1. ¿La legalización de la marihuana? Al margen de cualquier consideración moral, a partir de la publicidad que se le dio la semana pasada a la propuesta del ministro queretano Arturo Zaldívar de declarar la inconstitucionalidad de los artículos relativos de la Ley de Salud que establecen restricciones a dicha droga, lo evidente es que la cannabis sí se encuentra legalizada en cuanto a su uso y consumo de naturaleza personal en el ordenamiento preindicado.

Se permite el uso, consumo y traslado de la marihuana y otras drogas en las cantidades que establecen los artículos de la Ley General de Salud.

Las expresiones de las normas que regulan la conducta humana se manifiestan siempre bajo tres maneras que los teóricos del derecho han llamado enunciados deónticos: la prohibición, la permisión o la obligación. En toda ley encontramos cualquiera de estas tres modalidades; pueden combinarse, esto es permitir o prohibir algo parcialmente, lo que implica una restricción o prohibición al abuso o excesos.

También es claro que el legislador al usar cualquiera de las modalidades preindicadas al crear o reformar las leyes lo realiza tomando en consideración, en su calidad de representante social, supuestamente, el querer o el deseo social, o sea lo que la sociedad pide se regule o norme de la conducta de los hombres.

La discusión sobre la desregulación penal de la marihuana, como droga prohibida, ha estado latente bajo diversos argumentos: de seguridad pública, de salud, naturaleza médica, social, política y recientemente en Estados Unidos, como un medio recreativo o lúdico, en donde varios estados han eliminado la prohibición de su uso y consumo.
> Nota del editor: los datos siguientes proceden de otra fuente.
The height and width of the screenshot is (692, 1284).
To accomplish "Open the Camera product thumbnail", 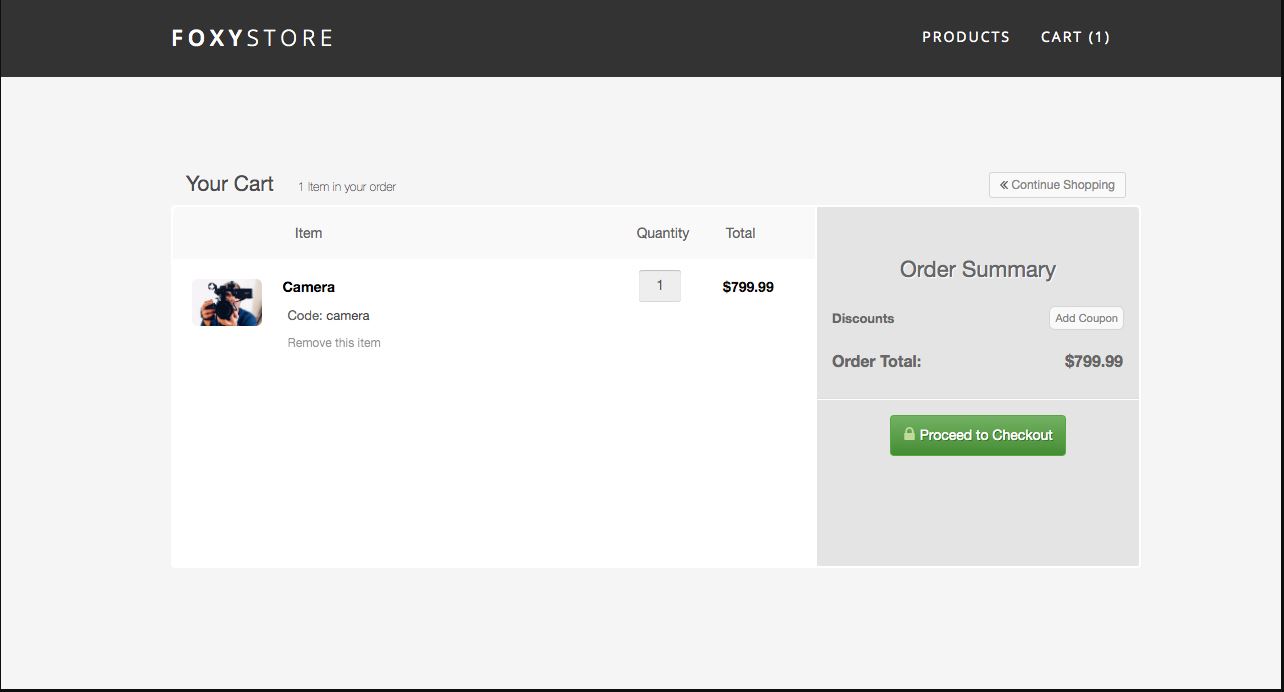I will pyautogui.click(x=227, y=302).
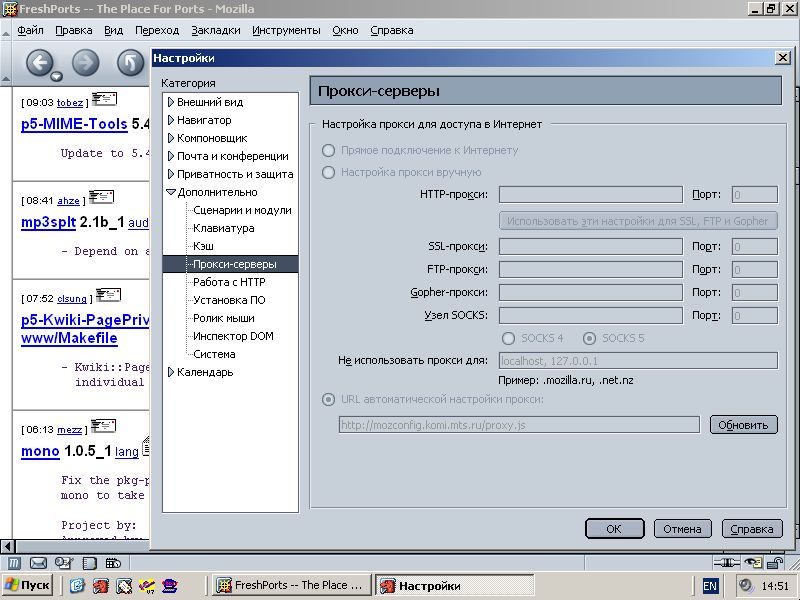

En el fondo del tema de la ponencia formulada por el ministro y que se llevará a discusión la semana en curso, en la Corte subyace la omisión legislativa de expresarse en función de lo que está sucediendo en otras partes, pero que tiene muchas implicaciones en nuestro país, como Holanda, Estados Unidos, Uruguay, etcétera, de ahí que a través de la acción de inconstitucionalidad de la Ley de Salud, vía amparo, se pretende dejar sin efecto, parcialmente al menos, los artículos de la Ley de Salud cuestionados por los proponentes del amparo.
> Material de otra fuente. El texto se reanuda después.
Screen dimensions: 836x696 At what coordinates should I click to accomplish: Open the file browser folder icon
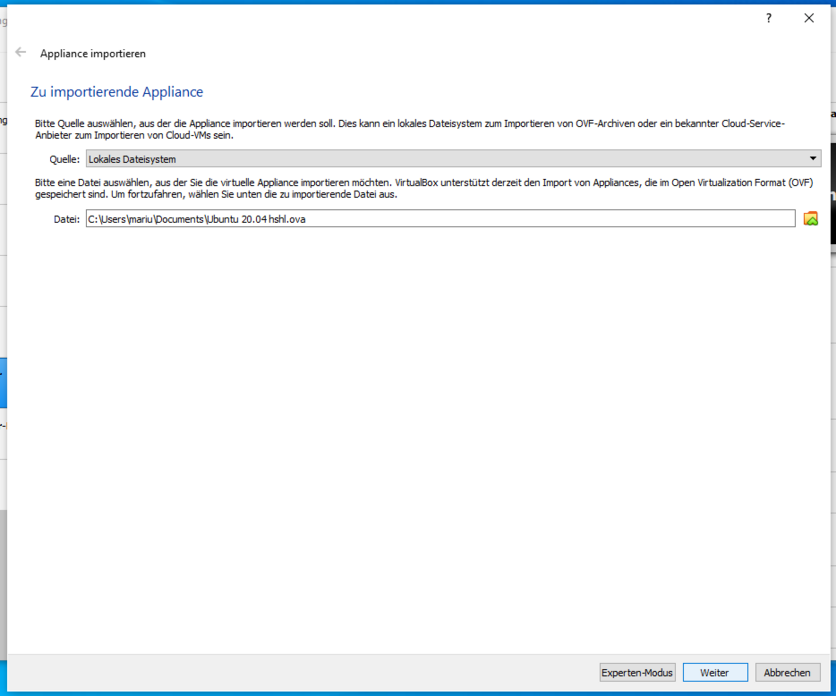[x=810, y=219]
Por otro lado, con una suspicacia rayana en el sospechosismo (palabra incorrecta gramaticalmente, pero de moda) el periódico Reforma la semana pasada difundió la idea de que la ex esposa del ministro Zaldívar era una de las dirigentes de la organización que promovió el amparo en cuestión, sembrando la duda de si habría parcialidad o favoritismo.

A lo anterior se sumó la duda de si el posponer la discusión y decisión de la resolución era por los mecanismos de presión de sectores sociales que se oponen a dicha “legalización”; ya precisé que no es lo correcto para referirse a lo discutido y litigado, vía amparo.

Esperemos que esta semana se lleve a cabo la discusión y votación de la ponencia del ministro Zaldívar y se eliminen las suspicacias generadas y con ello, el tema de la prohibición del uso y consumo de la marihuana se retome por el órgano encargado de regularla o desregularla: el Congreso de la Unión; para que mediante consultas populares o referéndum, o el medio que considere conveniente, lo someta a discusión y análisis popular, escuchando las expresiones sociales y se defina lo que el pueblo mexicano desea en torno a tal temática.

El mérito del ministro es poner en el tapete de la discusión el tema en cuestión y ojalá sus compañeros ministros entiendan el momento social.

Apostilla: El asunto de las drogas prohibidas, el aborto y la eutanasia son temas frontera, en los que los legisladores tienen mucho miedo a expresarse por perder el clientelismo electoral. Tal cuestión debe ser superada y abordarse como una necesidad social de un Estado democrático y constitucional.